■ **WORK INSTRUCTION**
Your output is to consist only of the line containing "Viewport: 1206px width, 663px height." and the lines after it, through the end of the data, reproduced exactly.

■ **Records drawn from a dataset**

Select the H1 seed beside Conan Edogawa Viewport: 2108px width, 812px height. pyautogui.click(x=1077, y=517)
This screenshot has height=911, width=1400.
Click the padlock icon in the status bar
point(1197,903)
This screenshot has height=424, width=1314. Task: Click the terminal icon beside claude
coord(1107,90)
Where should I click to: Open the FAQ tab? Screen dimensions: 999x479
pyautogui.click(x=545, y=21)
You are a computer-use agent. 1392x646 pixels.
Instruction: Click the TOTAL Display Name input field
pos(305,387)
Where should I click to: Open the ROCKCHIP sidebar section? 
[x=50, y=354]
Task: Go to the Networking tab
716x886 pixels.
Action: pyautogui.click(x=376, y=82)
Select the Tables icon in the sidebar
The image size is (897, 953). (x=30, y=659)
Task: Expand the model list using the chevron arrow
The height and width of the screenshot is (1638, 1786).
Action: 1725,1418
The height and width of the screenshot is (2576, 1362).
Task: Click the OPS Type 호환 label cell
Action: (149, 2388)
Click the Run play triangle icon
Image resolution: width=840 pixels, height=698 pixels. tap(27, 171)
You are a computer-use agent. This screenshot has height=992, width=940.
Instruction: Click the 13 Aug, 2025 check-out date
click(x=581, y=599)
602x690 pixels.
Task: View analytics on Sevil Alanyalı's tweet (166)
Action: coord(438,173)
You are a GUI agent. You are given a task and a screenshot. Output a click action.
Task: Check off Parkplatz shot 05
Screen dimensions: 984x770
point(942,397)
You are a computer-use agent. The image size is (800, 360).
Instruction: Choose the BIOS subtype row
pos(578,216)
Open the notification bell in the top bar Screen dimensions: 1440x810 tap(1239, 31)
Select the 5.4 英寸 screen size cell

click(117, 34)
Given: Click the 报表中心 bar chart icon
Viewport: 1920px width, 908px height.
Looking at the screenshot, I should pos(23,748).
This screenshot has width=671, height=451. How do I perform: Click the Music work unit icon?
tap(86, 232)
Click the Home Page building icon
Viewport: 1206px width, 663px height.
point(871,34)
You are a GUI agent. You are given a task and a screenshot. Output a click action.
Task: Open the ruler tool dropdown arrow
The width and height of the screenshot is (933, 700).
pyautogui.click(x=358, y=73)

■ **SOLUTION TO THE EXERCISE**
Viewport: 1206px width, 663px height.
point(871,34)
You are a GUI agent. You are given a task and a screenshot. Output a click action.
Task: Open the ruler tool dropdown arrow
The width and height of the screenshot is (933, 700).
pyautogui.click(x=358, y=73)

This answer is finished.